Yes, freedom is a great thing as soon as nobody harms you upon freedom concepts. What I mean everybody should enjoy the freedom and that's why we perhaps need some community rules to avoid chaos. 

E.g. what if some developer will introduce another module Frontier then Rubens Silva's Frontier?  And if I want these modules to run both in one namespace? 

It's not rocket science, people already have invented naming conventions that's what I'm going to talk and agree about.

Yes, that makes sense, however this would increase drastically the difficulty to write/remember the classe name, that's... unless the keyword Import is used. This way the library user could avoid writing the full package name everytime but... I don't see many using that kind of feature as I noticed that most of the Caché developers prefer to write the full class name whenever they need to call it. So we would need that to become a part of our development habit.

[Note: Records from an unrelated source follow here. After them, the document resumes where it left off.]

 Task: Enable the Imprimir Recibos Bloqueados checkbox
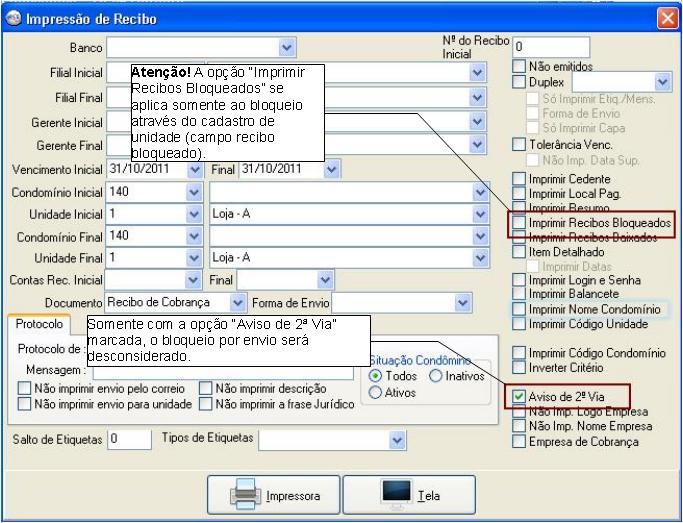pos(519,225)
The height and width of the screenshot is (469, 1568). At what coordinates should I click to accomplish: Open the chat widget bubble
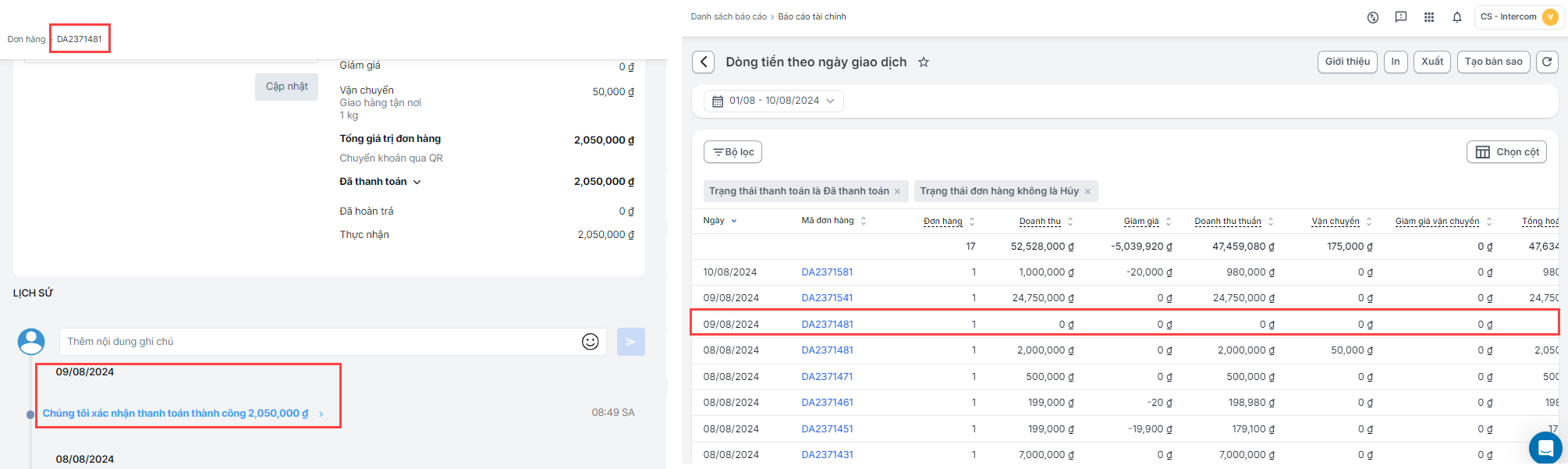click(1545, 448)
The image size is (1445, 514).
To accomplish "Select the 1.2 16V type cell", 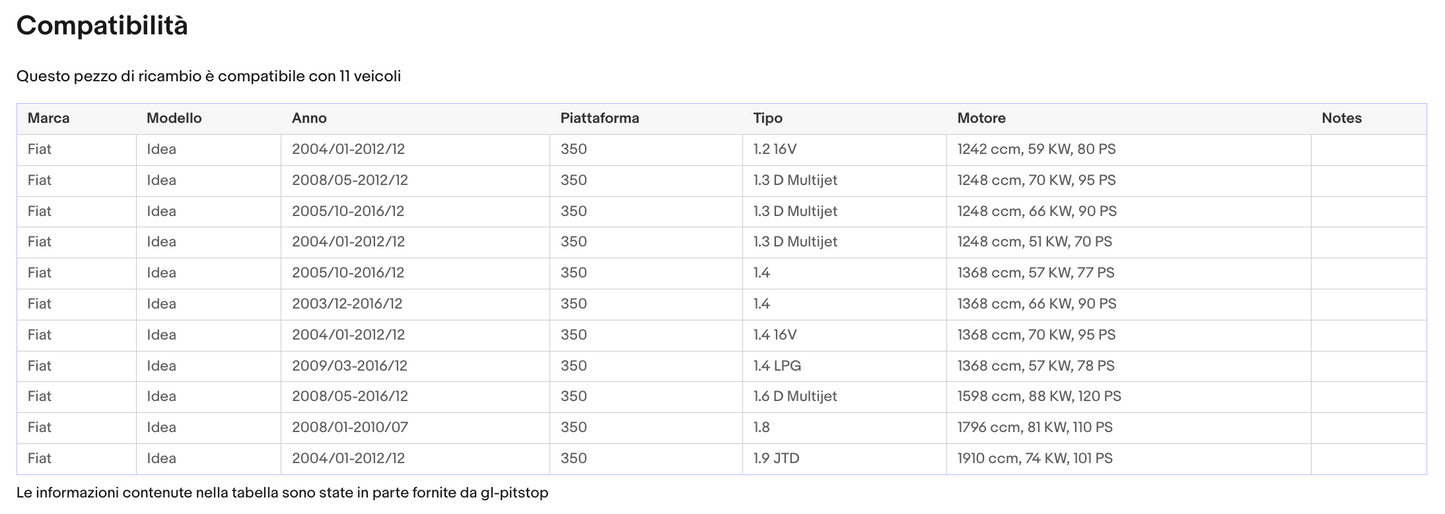I will click(775, 149).
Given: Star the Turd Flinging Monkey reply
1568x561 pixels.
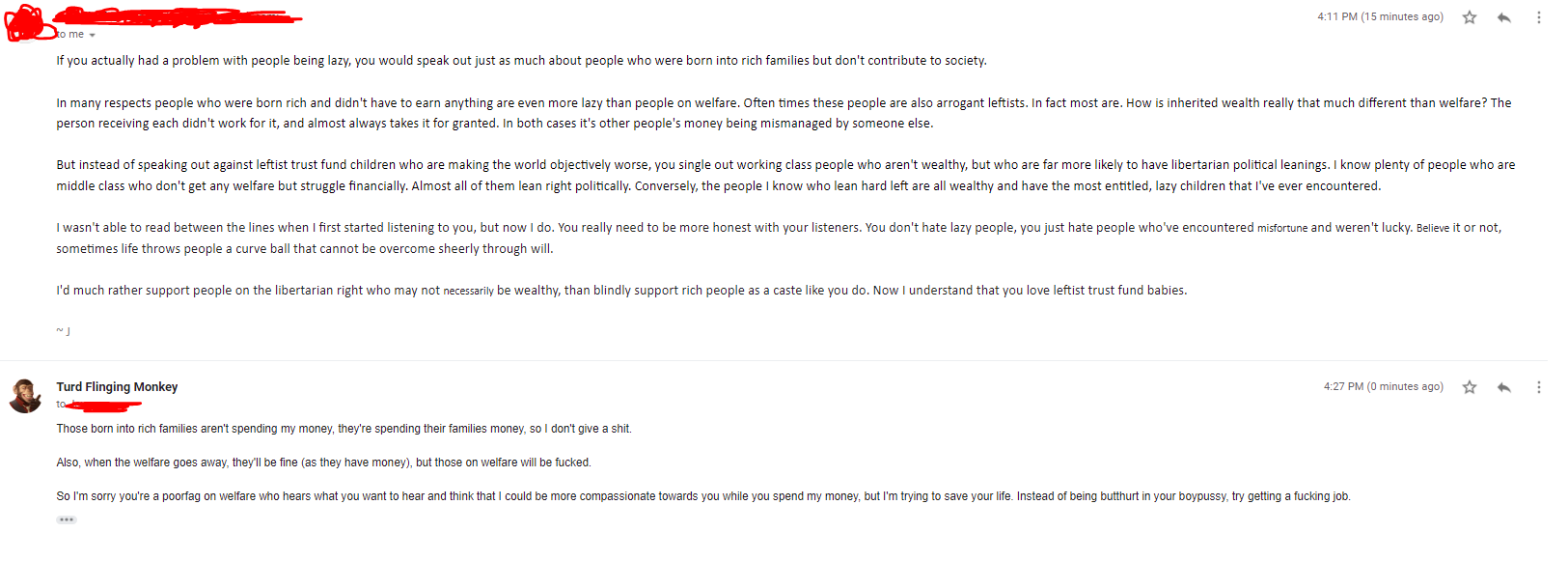Looking at the screenshot, I should point(1470,387).
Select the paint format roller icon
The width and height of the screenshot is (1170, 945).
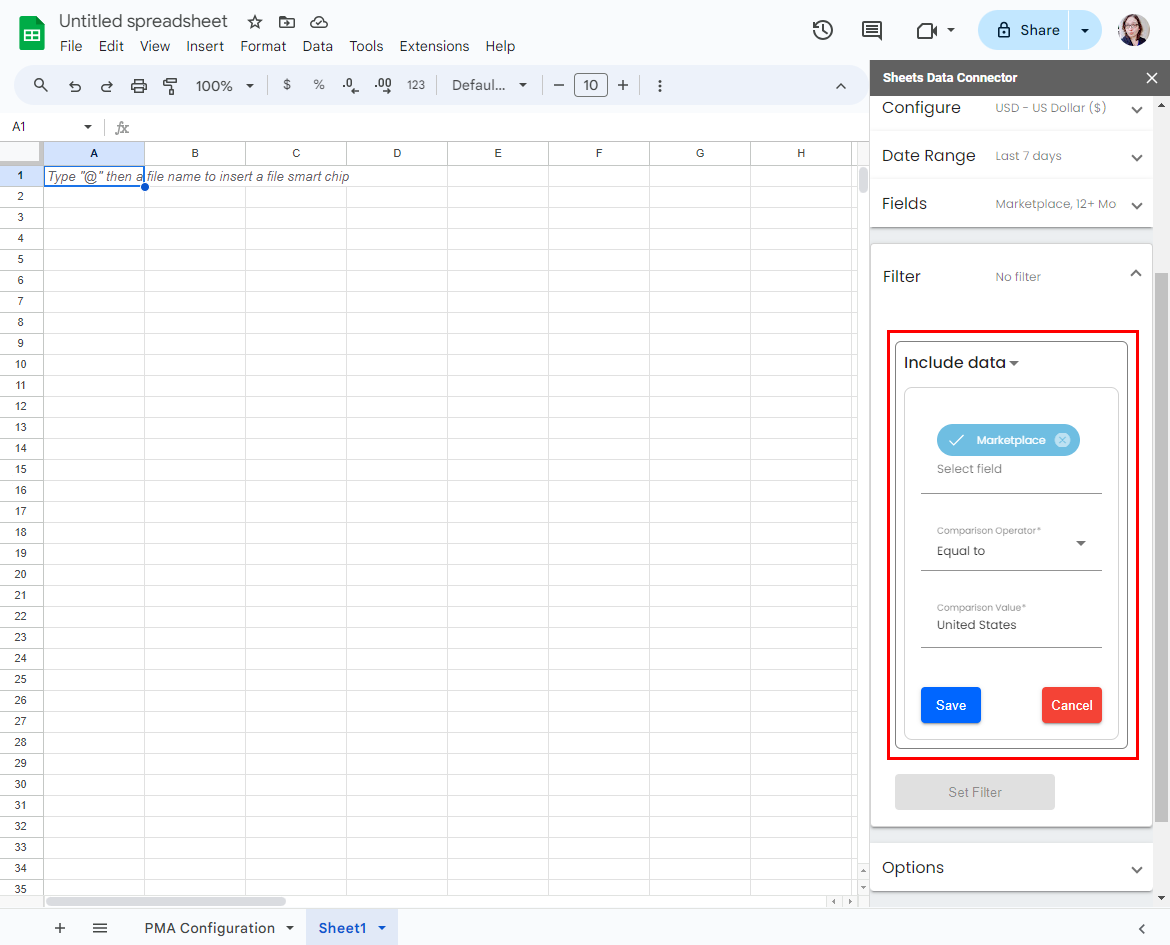click(x=170, y=86)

The only exception is any class that belongs to the %LIbrary package. At least from my experience, I never write down %Library.ThePackageIWant, only %ThePackageIWant.

Anyway, the user who downloaded the module would do something like this when using it:

Import org.rfns.Frontier

Class MyAPI.Router Extends Router
{
/// And every other call to any classes from Frontier would omit `org.rfns.Frontier`.
}

Also, I took that naming convention from Java, just to increase the available suggestion.